==== Records shown ====

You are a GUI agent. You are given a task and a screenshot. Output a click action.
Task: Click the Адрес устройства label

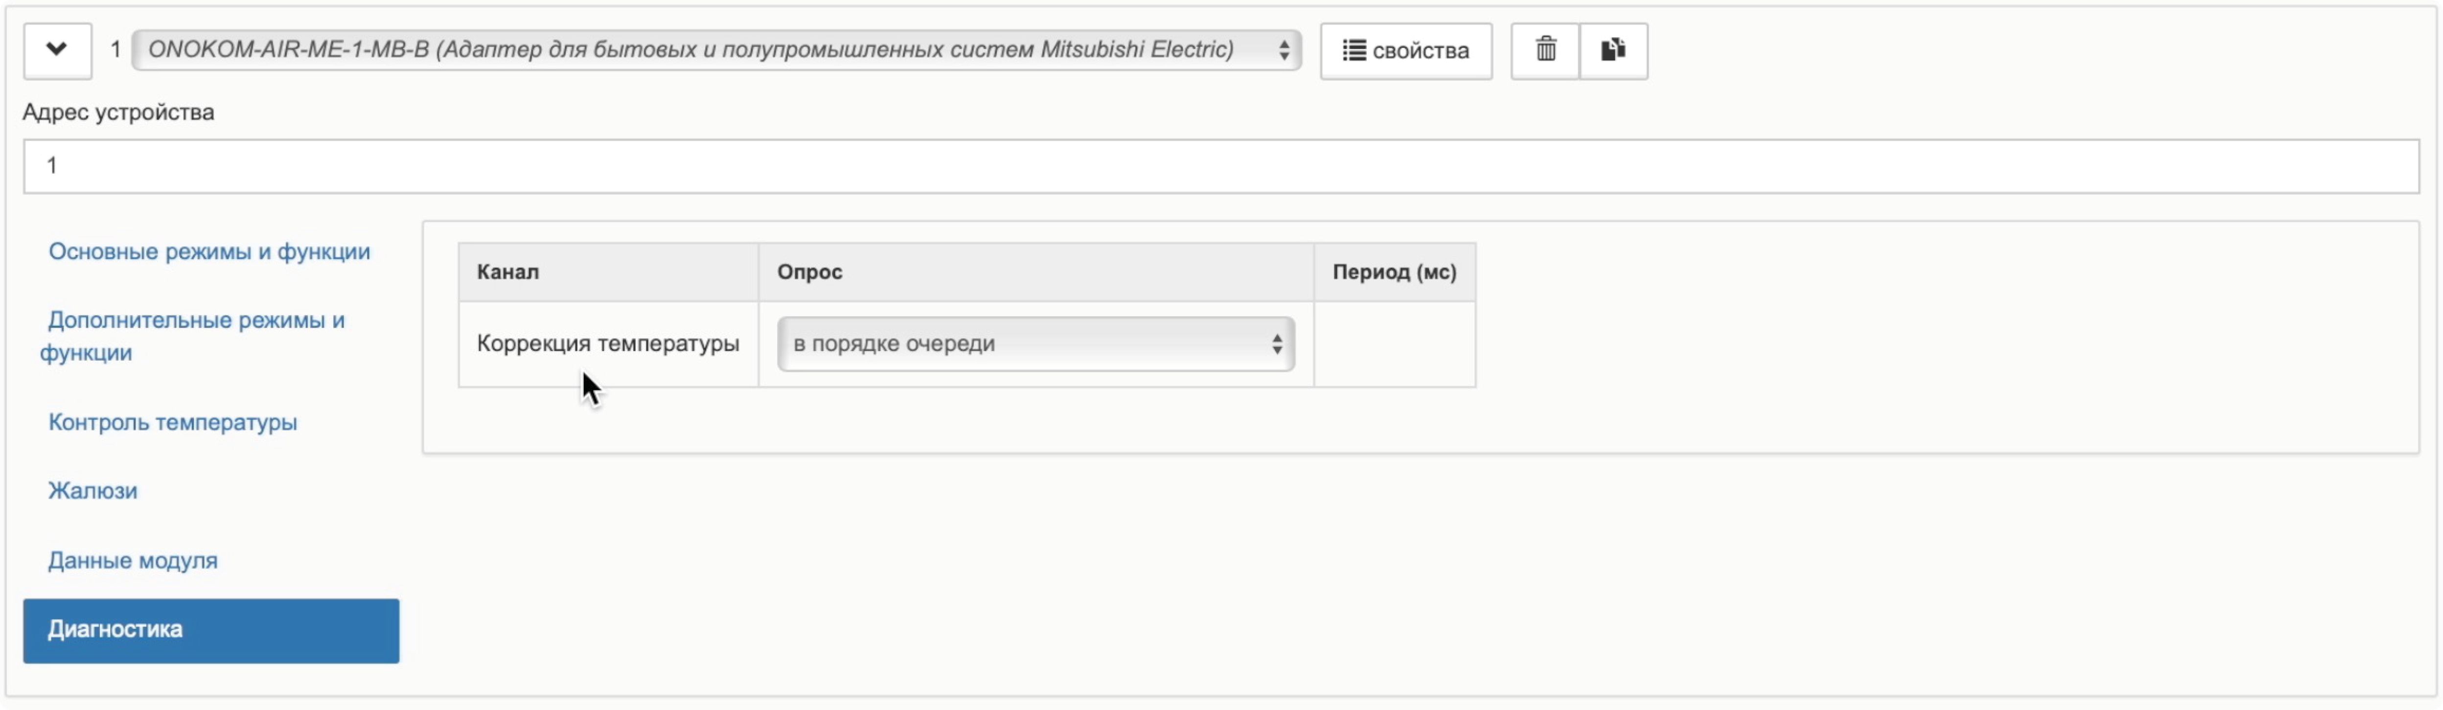tap(119, 113)
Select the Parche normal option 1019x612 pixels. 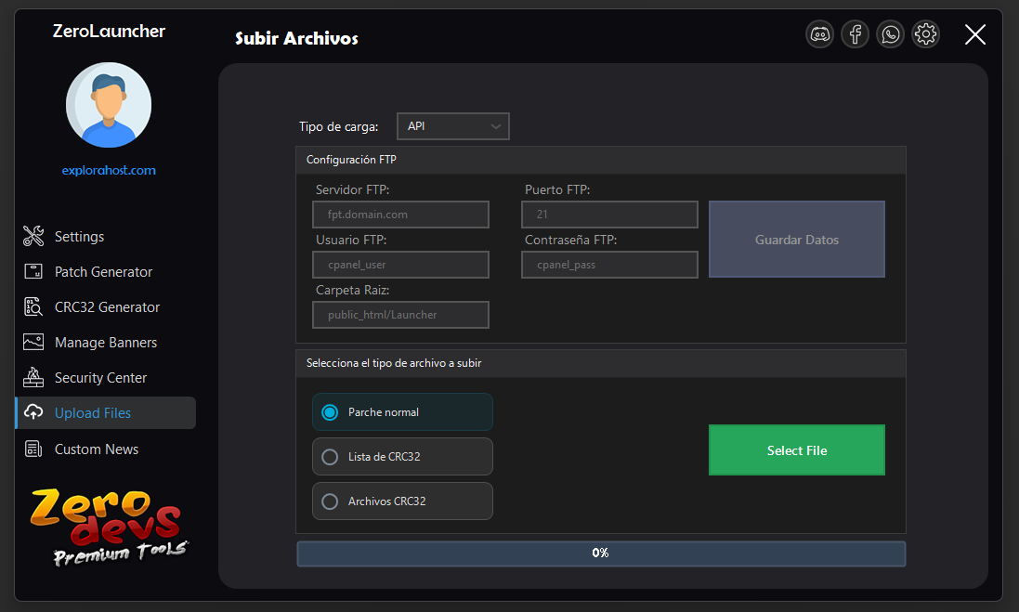coord(401,411)
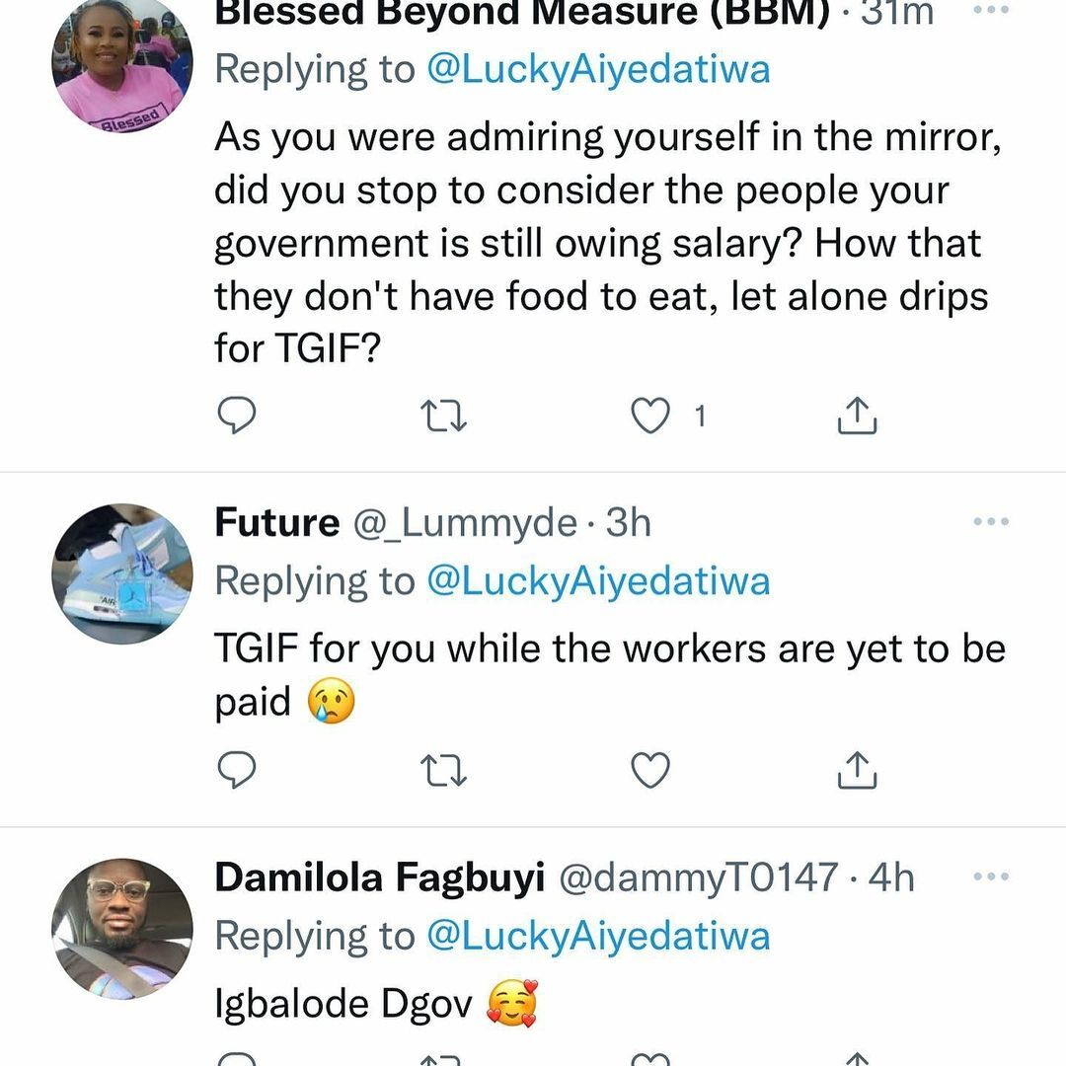Open Damilola Fagbuyi's profile name
This screenshot has width=1066, height=1066.
coord(379,877)
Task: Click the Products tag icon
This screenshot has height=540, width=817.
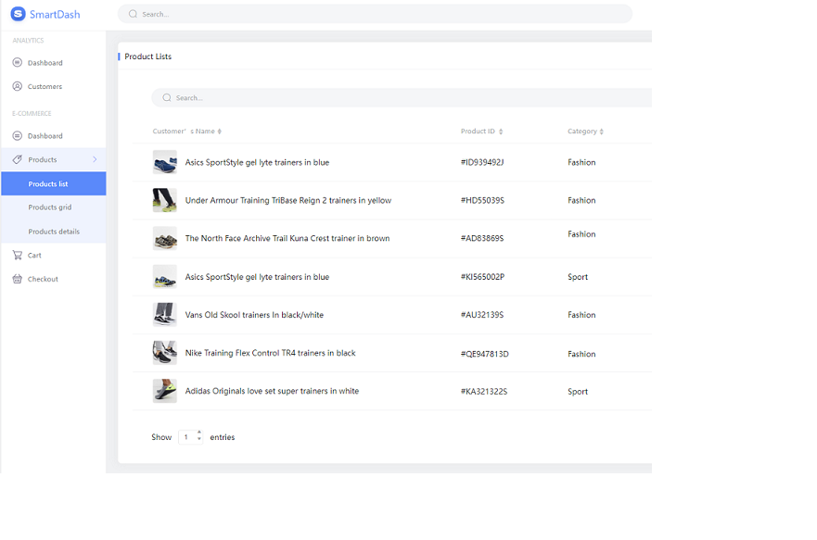Action: [x=17, y=160]
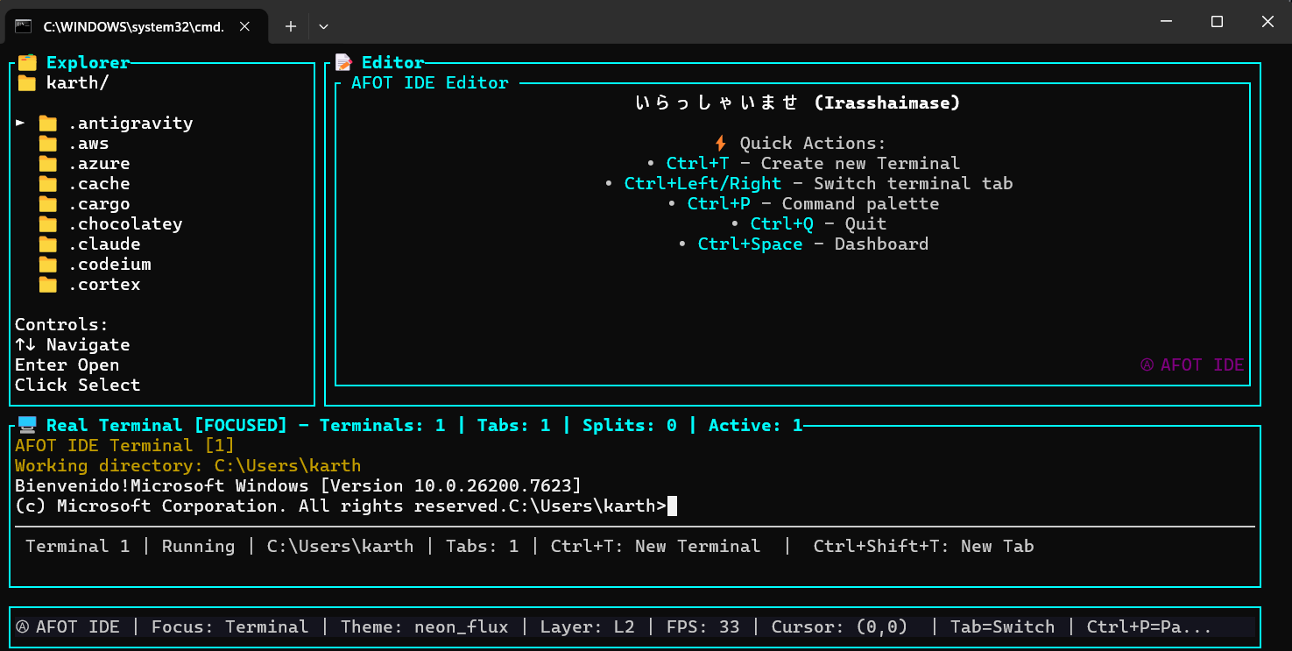The width and height of the screenshot is (1292, 651).
Task: Expand the .antigravity folder
Action: click(19, 123)
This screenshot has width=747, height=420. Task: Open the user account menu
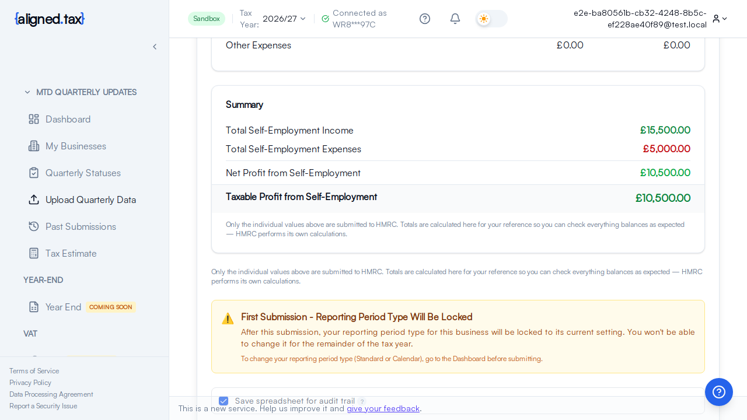720,19
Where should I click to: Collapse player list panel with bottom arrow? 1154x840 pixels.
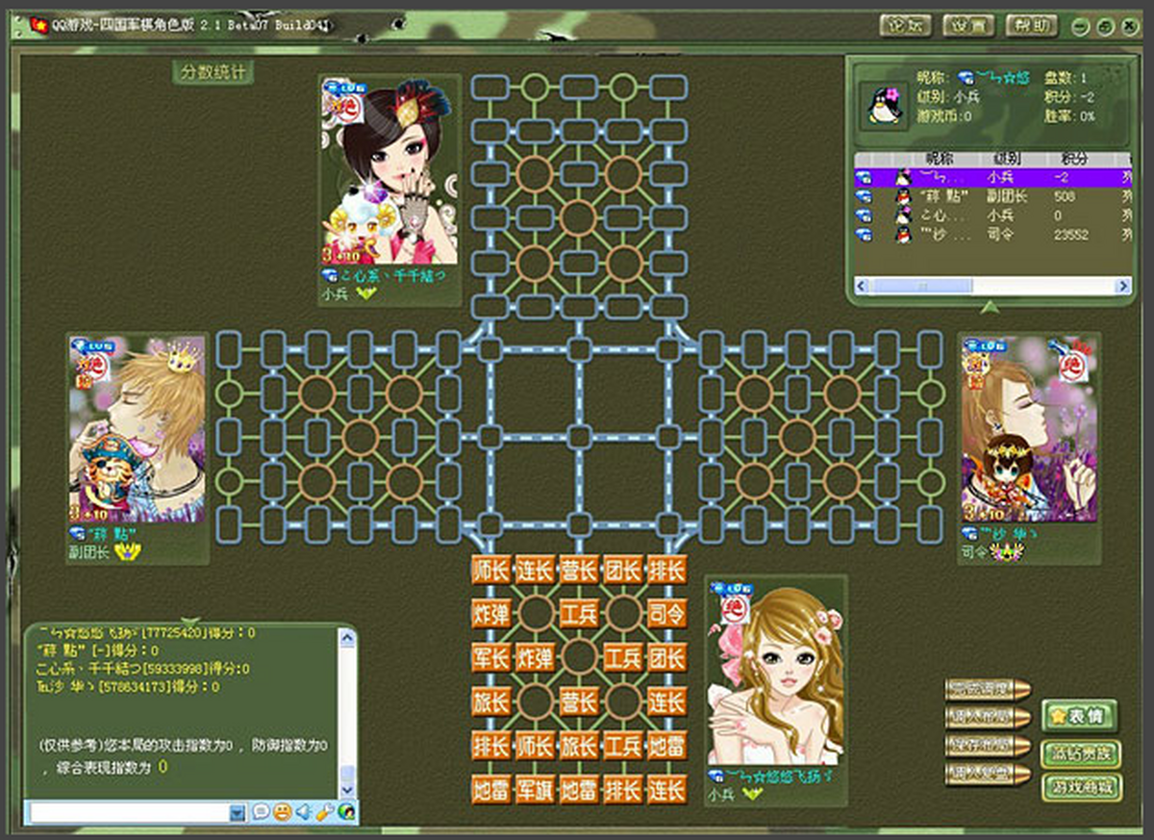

====

▶ _What is expected_
With the pictures excluded, the line containing "This screenshot has width=747, height=420." and every line after it through the end of the data above are to be transcribed exactly, and nothing more.

▶ _Output of the exercise_
This screenshot has width=747, height=420. Task: Open the user account menu
720,19
Where should I click to: Collapse player list panel with bottom arrow? 1154x840 pixels.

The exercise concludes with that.